— BEGIN Extracted records —
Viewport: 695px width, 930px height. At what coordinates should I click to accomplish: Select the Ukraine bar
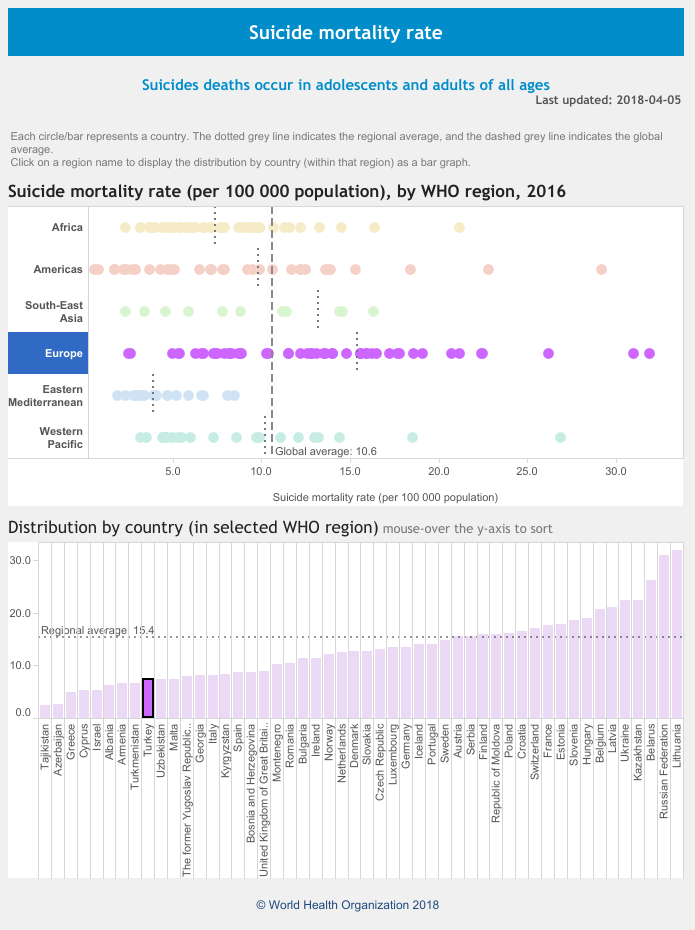tap(626, 658)
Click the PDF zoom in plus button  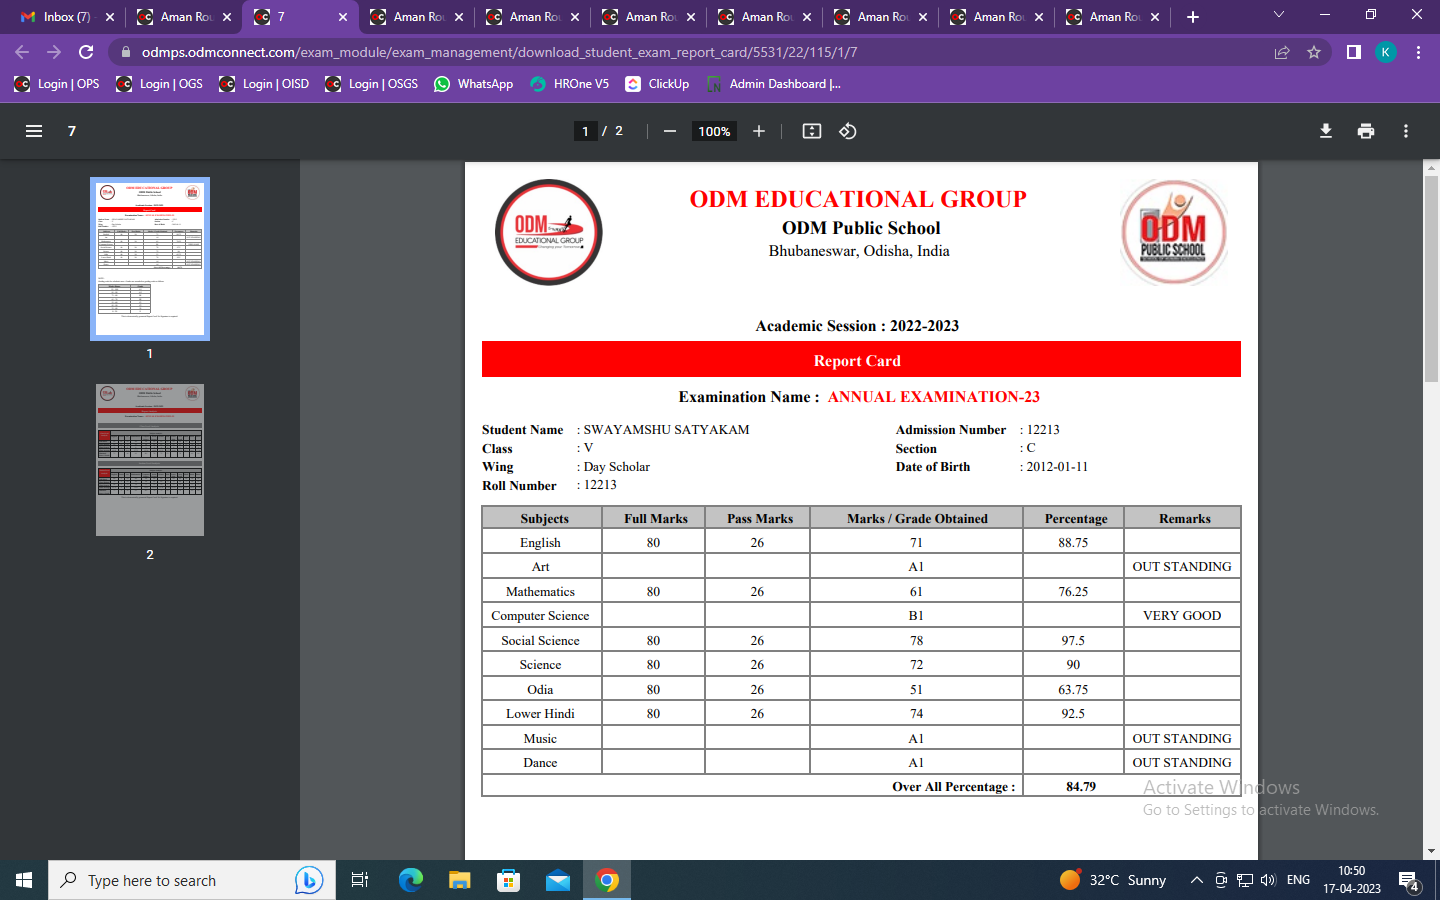click(759, 131)
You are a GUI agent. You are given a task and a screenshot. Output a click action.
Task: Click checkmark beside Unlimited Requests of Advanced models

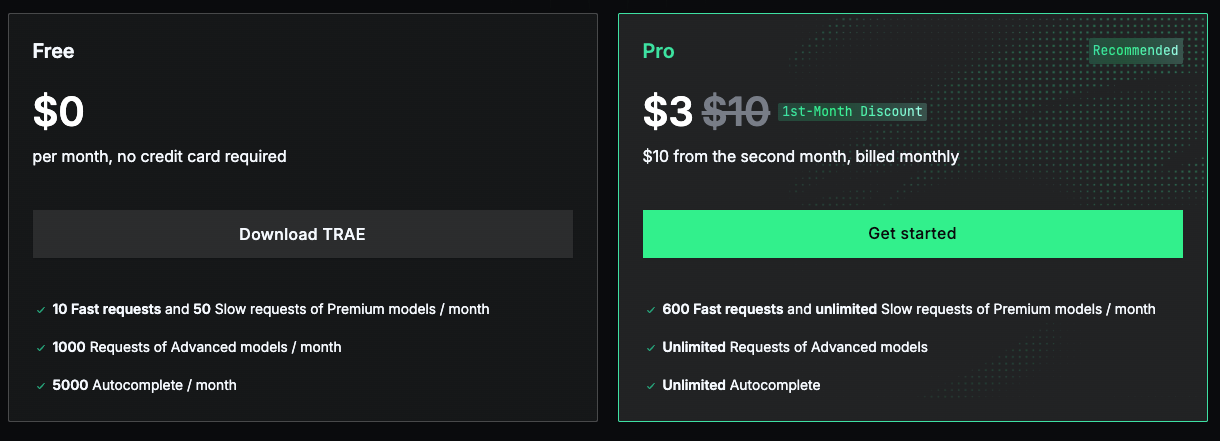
— END Extracted records —
» Problem details: Present the lines from the one containing "You are a GUI" through the last line above, both included, as a Markdown table with the columns Row and Text. Skip blank lines and leave out the pictures.

» Solved exercise:
| Row | Text |
|---|---|
| 1 | You are a GUI agent. You are given a task and a screenshot. Output a click action. |
| 2 | Task: Click checkmark beside Unlimited Requests of Advanced models |